The BPIF has said that the current framework governing pre-pack administrations is not good enough, following the passing of the deadline for public submissions to the Statement of Insolvency Practice 16 (SIP 16) consultation.

In its response to the government's consultation on improving the transparency of pre-packs, which was launched in March, the organisation said pre-packs only look at the company that is pre-packing and ignore the wider effects.

BPIF director of corporate affairs Andy Brown said: "Insolvency practitioners are always looking at jobs. But it is important not to lose sight of the impact on competitors. Perhaps if a company that is struggling were to disappear, it would be beneficial to others.

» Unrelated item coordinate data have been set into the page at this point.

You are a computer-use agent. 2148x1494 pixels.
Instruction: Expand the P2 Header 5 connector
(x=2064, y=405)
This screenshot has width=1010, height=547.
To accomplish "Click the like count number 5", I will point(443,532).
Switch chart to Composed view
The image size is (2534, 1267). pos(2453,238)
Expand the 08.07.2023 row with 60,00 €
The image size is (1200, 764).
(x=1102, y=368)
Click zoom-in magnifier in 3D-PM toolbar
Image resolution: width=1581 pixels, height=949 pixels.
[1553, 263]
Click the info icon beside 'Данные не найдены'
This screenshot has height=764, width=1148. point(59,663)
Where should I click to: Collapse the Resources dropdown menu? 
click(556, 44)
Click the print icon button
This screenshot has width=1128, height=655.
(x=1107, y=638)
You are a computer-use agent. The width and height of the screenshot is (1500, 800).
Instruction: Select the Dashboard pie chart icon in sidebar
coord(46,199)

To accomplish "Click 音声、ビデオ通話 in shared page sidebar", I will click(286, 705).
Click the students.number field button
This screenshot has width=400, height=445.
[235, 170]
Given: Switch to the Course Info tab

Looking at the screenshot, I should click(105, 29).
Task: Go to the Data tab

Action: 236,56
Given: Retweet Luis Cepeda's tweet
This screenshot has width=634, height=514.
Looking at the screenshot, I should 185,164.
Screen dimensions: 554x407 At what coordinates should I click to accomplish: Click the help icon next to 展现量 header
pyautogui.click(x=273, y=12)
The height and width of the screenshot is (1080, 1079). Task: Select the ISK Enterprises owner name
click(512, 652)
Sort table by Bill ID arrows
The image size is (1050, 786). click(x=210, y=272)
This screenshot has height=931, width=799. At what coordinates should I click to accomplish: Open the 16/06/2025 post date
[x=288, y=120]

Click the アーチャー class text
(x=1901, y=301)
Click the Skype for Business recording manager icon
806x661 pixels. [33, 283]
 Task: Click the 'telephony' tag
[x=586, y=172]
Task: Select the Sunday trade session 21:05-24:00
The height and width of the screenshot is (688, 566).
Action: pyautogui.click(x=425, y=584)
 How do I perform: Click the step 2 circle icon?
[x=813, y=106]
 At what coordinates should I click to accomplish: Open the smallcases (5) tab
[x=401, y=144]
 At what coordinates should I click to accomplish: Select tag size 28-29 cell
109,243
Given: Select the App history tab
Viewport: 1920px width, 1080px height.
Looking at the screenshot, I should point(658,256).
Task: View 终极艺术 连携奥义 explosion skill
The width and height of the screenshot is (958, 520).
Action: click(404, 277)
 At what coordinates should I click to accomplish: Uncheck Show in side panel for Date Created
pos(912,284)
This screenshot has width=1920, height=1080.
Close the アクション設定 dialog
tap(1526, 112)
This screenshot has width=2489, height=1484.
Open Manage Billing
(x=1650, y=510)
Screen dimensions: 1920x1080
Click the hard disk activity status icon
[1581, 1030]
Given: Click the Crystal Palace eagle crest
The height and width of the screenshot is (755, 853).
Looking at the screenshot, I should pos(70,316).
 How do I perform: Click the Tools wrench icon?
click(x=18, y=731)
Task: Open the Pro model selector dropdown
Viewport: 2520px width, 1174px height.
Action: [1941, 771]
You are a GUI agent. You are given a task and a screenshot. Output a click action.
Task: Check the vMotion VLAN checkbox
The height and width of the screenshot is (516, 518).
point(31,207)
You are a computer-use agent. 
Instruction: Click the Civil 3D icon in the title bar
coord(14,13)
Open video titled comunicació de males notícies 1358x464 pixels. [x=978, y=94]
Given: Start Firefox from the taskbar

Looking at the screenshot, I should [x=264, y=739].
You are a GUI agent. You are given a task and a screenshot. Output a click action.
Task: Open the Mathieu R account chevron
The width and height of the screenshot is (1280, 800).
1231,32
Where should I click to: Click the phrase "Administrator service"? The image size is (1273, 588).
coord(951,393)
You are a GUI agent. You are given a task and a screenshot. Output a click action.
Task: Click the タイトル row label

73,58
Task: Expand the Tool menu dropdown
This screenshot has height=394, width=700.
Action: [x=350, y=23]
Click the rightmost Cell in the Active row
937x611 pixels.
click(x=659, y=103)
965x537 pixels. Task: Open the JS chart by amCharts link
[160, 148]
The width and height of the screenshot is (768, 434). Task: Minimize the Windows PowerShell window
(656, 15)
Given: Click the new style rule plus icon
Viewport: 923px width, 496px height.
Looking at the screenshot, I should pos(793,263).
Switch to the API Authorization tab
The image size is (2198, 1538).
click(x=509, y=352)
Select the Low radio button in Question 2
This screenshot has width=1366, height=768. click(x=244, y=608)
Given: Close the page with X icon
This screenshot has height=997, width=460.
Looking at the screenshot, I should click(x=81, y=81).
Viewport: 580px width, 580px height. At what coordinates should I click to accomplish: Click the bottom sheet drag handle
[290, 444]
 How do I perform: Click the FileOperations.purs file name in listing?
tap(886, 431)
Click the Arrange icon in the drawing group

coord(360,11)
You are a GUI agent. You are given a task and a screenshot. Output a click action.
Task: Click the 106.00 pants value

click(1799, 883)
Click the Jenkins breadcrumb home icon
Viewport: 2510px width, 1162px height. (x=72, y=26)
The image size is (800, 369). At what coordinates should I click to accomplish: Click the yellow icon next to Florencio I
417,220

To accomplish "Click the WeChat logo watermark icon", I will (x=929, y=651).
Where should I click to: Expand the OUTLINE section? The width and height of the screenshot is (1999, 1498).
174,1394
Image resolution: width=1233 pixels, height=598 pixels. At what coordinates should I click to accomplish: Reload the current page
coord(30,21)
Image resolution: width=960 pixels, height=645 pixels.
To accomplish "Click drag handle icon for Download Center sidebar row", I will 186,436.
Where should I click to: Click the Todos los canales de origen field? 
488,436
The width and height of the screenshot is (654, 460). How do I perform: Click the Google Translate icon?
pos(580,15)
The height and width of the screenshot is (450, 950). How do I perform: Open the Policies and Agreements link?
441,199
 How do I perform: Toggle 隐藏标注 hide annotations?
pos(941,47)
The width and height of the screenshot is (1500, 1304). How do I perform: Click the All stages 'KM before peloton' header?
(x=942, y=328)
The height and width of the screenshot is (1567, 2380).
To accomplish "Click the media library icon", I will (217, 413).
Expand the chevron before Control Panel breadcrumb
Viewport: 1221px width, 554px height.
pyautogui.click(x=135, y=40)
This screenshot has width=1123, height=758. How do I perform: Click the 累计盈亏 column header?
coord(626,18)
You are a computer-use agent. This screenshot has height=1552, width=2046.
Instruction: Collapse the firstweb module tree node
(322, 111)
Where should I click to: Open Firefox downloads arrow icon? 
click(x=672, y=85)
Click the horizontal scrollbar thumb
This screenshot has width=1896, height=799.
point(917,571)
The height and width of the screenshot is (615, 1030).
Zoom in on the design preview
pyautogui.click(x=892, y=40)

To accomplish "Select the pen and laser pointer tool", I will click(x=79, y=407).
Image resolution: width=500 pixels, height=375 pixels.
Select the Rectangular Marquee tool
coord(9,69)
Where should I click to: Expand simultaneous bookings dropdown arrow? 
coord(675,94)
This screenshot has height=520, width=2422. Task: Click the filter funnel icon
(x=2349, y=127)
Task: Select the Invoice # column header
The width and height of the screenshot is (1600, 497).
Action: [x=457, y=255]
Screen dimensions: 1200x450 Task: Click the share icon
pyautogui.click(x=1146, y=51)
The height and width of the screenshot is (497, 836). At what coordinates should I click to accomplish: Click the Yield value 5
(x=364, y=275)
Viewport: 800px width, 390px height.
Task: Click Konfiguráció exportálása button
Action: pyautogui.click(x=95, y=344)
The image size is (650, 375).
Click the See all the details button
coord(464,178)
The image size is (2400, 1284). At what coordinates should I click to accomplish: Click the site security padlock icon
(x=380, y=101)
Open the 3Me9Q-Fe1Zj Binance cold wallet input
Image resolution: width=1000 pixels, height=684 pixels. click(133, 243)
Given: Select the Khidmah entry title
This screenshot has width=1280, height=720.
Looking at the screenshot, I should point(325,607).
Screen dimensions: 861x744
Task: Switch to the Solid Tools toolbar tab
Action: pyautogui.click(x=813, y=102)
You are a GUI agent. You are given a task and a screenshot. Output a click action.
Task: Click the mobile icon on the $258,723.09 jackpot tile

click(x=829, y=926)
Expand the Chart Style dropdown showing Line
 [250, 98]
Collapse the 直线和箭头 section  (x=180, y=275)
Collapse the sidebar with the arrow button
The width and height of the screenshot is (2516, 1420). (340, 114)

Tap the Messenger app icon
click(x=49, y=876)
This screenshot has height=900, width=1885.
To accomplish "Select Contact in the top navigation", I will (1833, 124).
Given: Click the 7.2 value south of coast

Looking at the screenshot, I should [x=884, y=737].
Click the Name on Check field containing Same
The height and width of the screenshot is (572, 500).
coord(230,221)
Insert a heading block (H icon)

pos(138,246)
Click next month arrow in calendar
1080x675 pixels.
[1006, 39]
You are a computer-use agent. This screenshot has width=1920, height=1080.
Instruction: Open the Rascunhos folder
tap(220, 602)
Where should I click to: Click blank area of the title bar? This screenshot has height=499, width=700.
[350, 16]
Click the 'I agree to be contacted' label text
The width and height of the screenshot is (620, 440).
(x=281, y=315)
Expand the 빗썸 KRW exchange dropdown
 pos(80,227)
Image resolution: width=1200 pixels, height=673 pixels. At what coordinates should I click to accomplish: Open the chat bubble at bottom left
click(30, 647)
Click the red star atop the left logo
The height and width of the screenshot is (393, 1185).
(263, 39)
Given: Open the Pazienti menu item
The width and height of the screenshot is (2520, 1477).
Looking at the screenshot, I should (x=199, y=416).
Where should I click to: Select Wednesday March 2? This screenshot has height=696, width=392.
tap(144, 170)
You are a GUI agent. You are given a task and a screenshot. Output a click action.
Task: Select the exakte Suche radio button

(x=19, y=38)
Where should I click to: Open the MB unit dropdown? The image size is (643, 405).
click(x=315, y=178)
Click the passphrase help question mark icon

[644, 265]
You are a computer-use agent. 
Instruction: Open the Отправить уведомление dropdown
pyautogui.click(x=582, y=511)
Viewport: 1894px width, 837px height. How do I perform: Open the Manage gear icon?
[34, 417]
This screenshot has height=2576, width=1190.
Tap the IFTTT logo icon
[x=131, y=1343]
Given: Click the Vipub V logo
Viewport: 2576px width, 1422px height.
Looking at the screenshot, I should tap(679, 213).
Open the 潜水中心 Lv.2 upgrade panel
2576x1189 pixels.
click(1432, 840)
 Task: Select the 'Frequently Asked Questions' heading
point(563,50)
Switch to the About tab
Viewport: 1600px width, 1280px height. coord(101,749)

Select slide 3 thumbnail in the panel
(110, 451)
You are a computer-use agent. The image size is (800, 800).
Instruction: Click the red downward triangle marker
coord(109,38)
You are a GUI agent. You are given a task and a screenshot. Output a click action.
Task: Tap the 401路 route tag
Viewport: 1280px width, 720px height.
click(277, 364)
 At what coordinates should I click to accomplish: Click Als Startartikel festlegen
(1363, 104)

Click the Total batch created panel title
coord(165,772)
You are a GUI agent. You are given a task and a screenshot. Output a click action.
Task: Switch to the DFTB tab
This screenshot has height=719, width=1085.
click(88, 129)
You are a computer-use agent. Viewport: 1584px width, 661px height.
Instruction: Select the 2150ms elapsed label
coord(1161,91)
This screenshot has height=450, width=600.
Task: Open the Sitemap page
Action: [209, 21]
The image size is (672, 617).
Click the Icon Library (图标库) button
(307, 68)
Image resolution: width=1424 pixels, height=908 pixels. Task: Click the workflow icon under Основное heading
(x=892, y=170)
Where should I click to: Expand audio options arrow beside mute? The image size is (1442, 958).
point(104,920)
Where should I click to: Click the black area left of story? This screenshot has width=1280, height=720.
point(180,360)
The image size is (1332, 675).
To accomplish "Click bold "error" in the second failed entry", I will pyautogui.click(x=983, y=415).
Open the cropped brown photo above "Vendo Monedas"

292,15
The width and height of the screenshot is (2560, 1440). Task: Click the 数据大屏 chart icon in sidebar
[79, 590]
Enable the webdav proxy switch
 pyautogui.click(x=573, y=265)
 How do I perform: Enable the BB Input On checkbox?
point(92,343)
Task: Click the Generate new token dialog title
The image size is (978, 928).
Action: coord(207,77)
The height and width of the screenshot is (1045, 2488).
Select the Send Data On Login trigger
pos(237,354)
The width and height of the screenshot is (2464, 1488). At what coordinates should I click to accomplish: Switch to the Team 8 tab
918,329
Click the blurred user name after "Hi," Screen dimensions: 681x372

"That won't be articulated by the insolvency industry and we didn't feel that it was covered strongly in the consultation, so we felt we needed to get it across."

The response was put together by the BPIF's government and industry committee, but has been based on consultation with members via letter, email and phone call, as well as committee meeting responses and comments on the dedicated printweek.com forum.

In its response, the BPIF argues that the current framework undermines the efforts made by legitimate business to meet their debt obligations.

It recommends that the requirements set out in SIP 16 should be translated into law, with statutory penalties for non-compliance.

It also backs a number of proposed remedies put forward in the consultation, including a new provision requiring that any person advising on a pre-pack should be precluded from becoming the administrator for the company, automatic scrutiny of the directors’ and administrators’ actions by an independent body and a redefinition of the remit of insolvency practitioners involved in pre-pack administrations.

Brown added that the BPIF would be voting to change its policy for the admittance of pre-packed companies at its next AGM.